Wo ist die Liebe nach der Hochzeit geblieben?
In gut neuntausend Metern Höhe, irgendwo zwischen Buffalo und Dallas, verstaute er seine Zeitschrift im Ablagenetz, drehte sich zu mir und fragte: „Und was machen Sie so beruflich?“
„Ich bin Eheberater und halte Eheseminare“, antwortete ich so beiläufig wie möglich.
„Das trifft sich gut“, sagte er. „Mich beschäftigt schon lange eine Frage: Was wird eigentlich nach der Hochzeit aus der Liebe?“
An ein Schläfchen war nun ohnehin nicht mehr zu denken. Und so fragte ich nach: „Wie meinen Sie das?“
„Ich bin dreimal verheiratet gewesen. Und jedes Mal war es traumhaft, bevor wir verheiratet waren. Aber kurz nach der Hochzeit war dann alles immer sehr schnell aus. Die ganze Liebe, die ich für sie zu haben schien und die sie für mich wohl hatte, löste sich in Luft auf. Ich bin sonst nicht auf den Kopf gefallen; ich bin erfolgreich in meinem Beruf, aber das verstehe ich einfach nicht.“
„Wie lange waren Sie denn jeweils verheiratet?“, erkundigte ich mich.
„Meine erste Ehe hielt ungefähr zehn Jahre. Beim zweiten Mal dauerte es drei Jahre und zum Schluss war ich fast sechs Jahre verheiratet.“
„Hat sich Ihre Liebe immer gleich nach der Hochzeit verflüchtigt oder war es mehr ein allmählicher Prozess?“
„Nun ja, die zweite Ehe war von Anfang an ein Reinfall. Ich weiß gar nicht, wie das alles gekommen ist. Ich hatte wirklich gedacht, dass wir uns lieben. Aber schon die Flitterwochen waren eine einzige Katastrophe. Und davon haben wir uns niemals erholt. Wir waren erst ein halbes Jahr lang zusammen, als wir heirateten. Es war eine atemberaubende Romanze. Aber gleich nach der Hochzeit wurde ein Schlachtfeld daraus.

**Bereitgestelltes Material**.

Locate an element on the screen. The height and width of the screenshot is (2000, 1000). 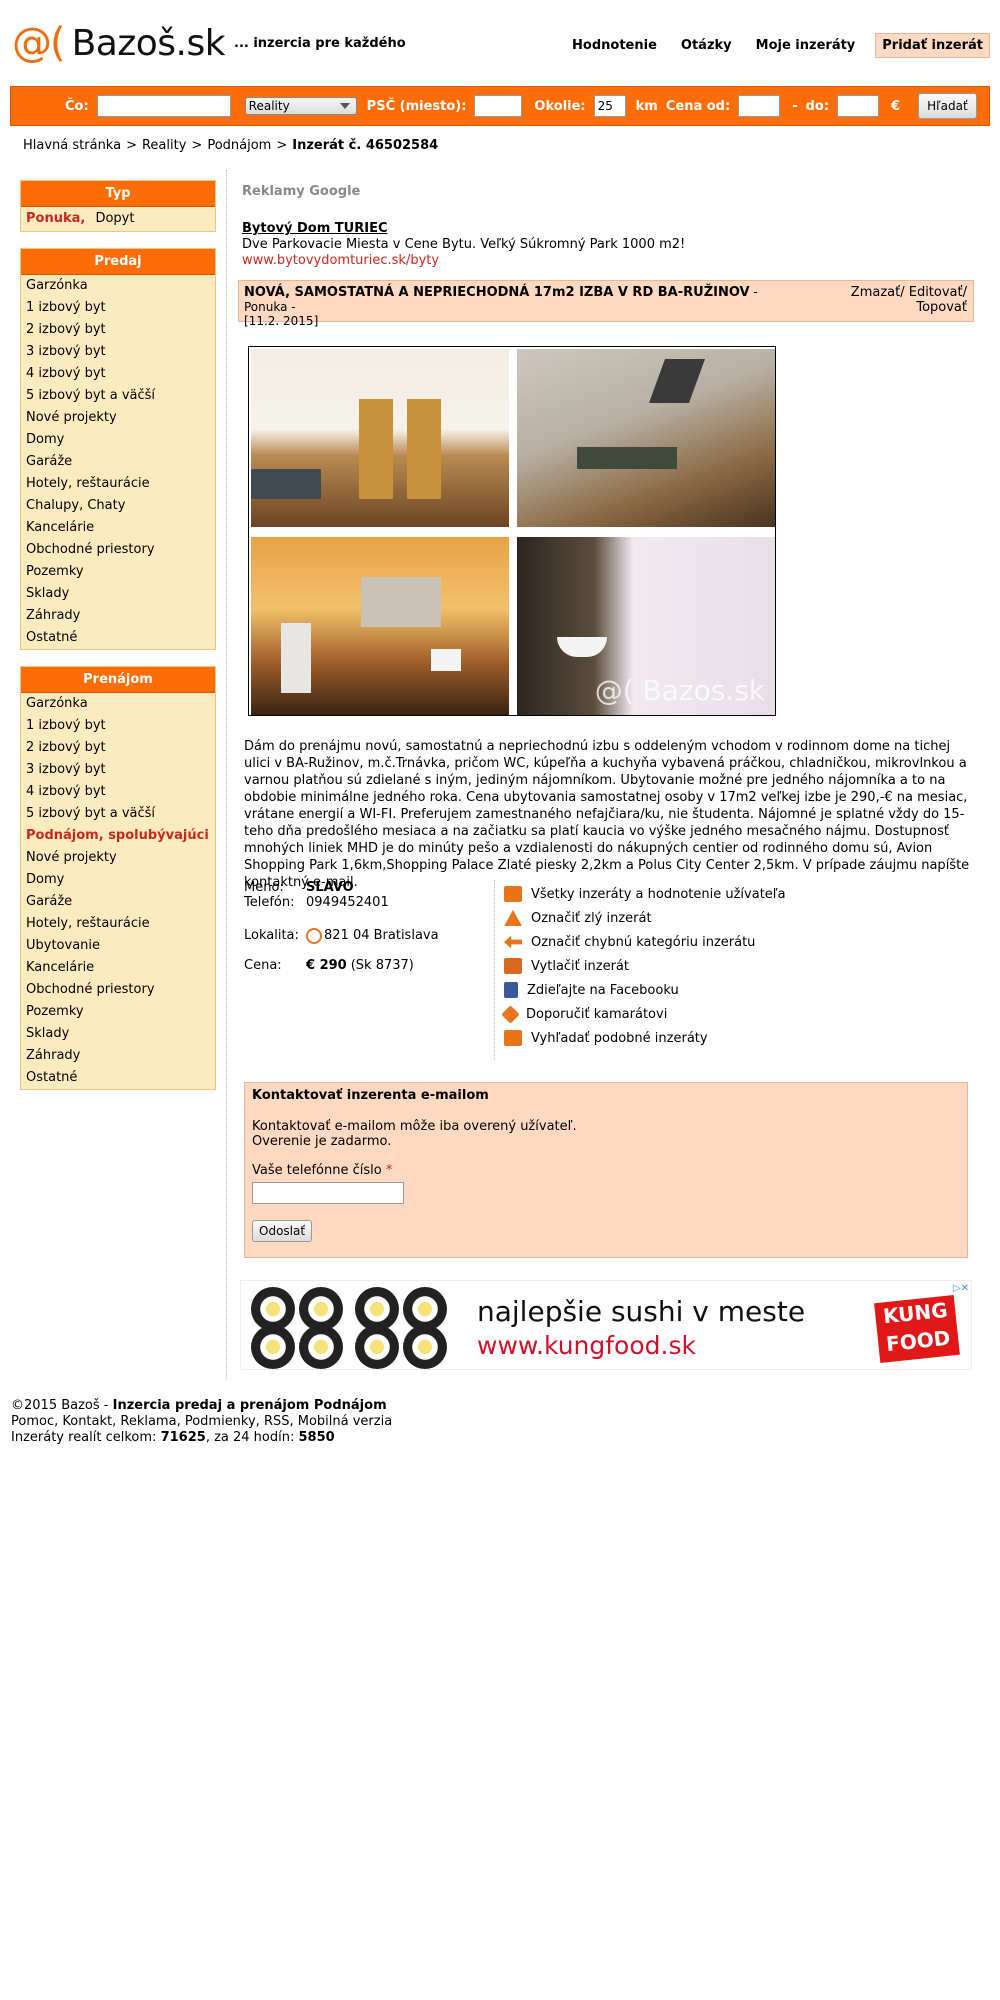
action-print: Vytlačiť inzerát is located at coordinates (645, 966).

**Arbeitsanweisung A**.
Übertrage den Satz „Wir waren erst ein halbes Jahr lang zusammen, als wir heirateten.“ aus dem Text über die Liebe nach der Hochzeit ins Englische.
**Arbeitsanweisung B**.
Schreib aus dem Text über die Liebe nach der Hochzeit alles von „Wo ist die Liebe“ bis hinunter zu „beiläufig wie möglich.“ wortgetreu ab.
**Arbeitsanweisung C**.
Setze den Text über die Liebe nach der Hochzeit an der Stelle fort, an der er endet.

**Ergebnis der Aufgabe A**.
We had only been together for half a year when we got married.

**Ergebnis der Aufgabe B**.
Wo ist die Liebe nach der Hochzeit geblieben?
In gut neuntausend Metern Höhe, irgendwo zwischen Buffalo und Dallas, verstaute er seine Zeitschrift im Ablagenetz, drehte sich zu mir und fragte: „Und was machen Sie so beruflich?“
„Ich bin Eheberater und halte Eheseminare“, antwortete ich so beiläufig wie möglich.

**Ergebnis der Aufgabe C**.
In meiner ersten Ehe hatten wir drei oder vier gute Jahre, bevor das Baby kam. Nach der Geburt hatte ich das Gefühl, dass sie ihre ganze Aufmerksamkeit dem Baby schenkte und ich keine Rolle mehr spielte. Auf mich wirkte das so, dass sie nur ein einziges Lebensziel hatte, nämlich ein Kind zu bekommen, und als das auf der Welt war, brauchte sie mich nicht mehr.“
„Haben Sie ihr das gesagt?“, fragte ich.
„Ja, aber sie meinte nur, ich sei übergeschnappt. Ich könne nicht verstehen, was es bedeutet, rund um die Uhr für das Kind da zu sein. Ich solle mehr Verständnis aufbringen und ihr mehr helfen. Ich habe mich wirklich bemüht, aber das schien auch nichts zu nützen. Danach haben wir uns immer mehr auseinandergelebt. Nach einer Weile war nichts mehr von Liebe zu spüren. In mir war etwas gestorben. Wir beide waren uns einig, dass unsere Ehe am Ende war.
Ja, und meine letzte Ehe … Ich habe wirklich gedacht, jetzt würde alles anders werden. Ich war inzwischen drei Jahre geschieden. Zwei Jahre waren wir zusammen, und ich habe gedacht, wir wüssten, was wir tun. Ich habe geglaubt, dass ich jetzt zum ersten Mal begriffen hätte, was es wirklich bedeutet, einen anderen Menschen zu lieben. Und ich hatte wirklich das Gefühl, dass sie meine Liebe erwidert. Nach der Hochzeit habe ich mich, glaube ich, nicht verändert. Ich habe ihr gegenüber meine Liebe so zum Ausdruck gebracht wie vor unserer Ehe. Ich machte ihr Komplimente über ihr Aussehen und sagte ihr, wie stolz ich auf sie war. Doch schon ein paar Monate nach der Hochzeit fing sie an, sich zu beklagen, zuerst über Kleinigkeiten: dass ich zum Beispiel den Müll nicht rausgebracht oder meine Sachen nicht ordentlich in den Schrank gehängt hätte. Später kritisierte sie mich sehr persönlich, sagte, dass sie mir nicht mehr vertrauen könne, und warf mir vor, ich sei ihr gegenüber nicht ehrlich. Sie wurde eine durch und durch negative Person. So missgestimmt war sie vor der Ehe nie gewesen.
Sie gehörte zu den aufgeschlossensten Menschen, die ich kannte. Das war es auch, was mich so angezogen hatte. Sie hatte sich niemals beklagt. Alles, was ich tat, fand ihre Bewunderung, aber sobald wir verheiratet waren, konnte ich ihr nichts mehr recht machen. Ich weiß wirklich nicht, was da passiert ist. Schließlich ging meine Liebe zu ihr verloren und ich fing an, mich über sie zu ärgern. Auch sie liebte mich offensichtlich nicht mehr. Wir waren beide der Meinung, dass es uns nicht guttäte, noch länger zusammenzuleben, also trennten wir uns.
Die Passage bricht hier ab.